従業員ハンドブックは、入社時のオリエンテーションの際に新しい従業員に配布します。ハンドブックには、差別禁止指針、会社方針、報酬、一般的な方針と手順、従業員給付、情報技術、離職、安全とセキュリティを含む重要な情報が含まれています。先述のとおり、米国では、連邦および州ごとに雇用労働法が定められていますので、現地の労働関連法令は必ず連邦法に加え州法も押さえておく必要があります。その点にも十分注意しましょう。

従業員ハンドブックとは?

従業員ハンドブックとは、米国の企業において従業員のガイドラインとなるもので、会社の就業規則やポリシーを記載しています。事業や従業員数などの規模に関わらず、すべての企業が従業員ハンドブックを作成し、全従業員に提供するとよいでしょう。

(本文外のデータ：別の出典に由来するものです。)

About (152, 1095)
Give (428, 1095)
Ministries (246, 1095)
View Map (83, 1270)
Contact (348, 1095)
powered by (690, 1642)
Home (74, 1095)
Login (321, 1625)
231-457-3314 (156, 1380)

従業員ハンドブックには、会社全体に適用されるポリシーや就業規則が記載されています。このハンドブックは、企業内で作成されることもありますが、多くの企業は公正なドキュメント作成を目指し、弁護士やHRコンサルタントなどの第三者機関に委託しています。米国の雇用労働法は頻繁に変更されるため、最新の法律に準拠するために適宜内容の見直しが推奨されます。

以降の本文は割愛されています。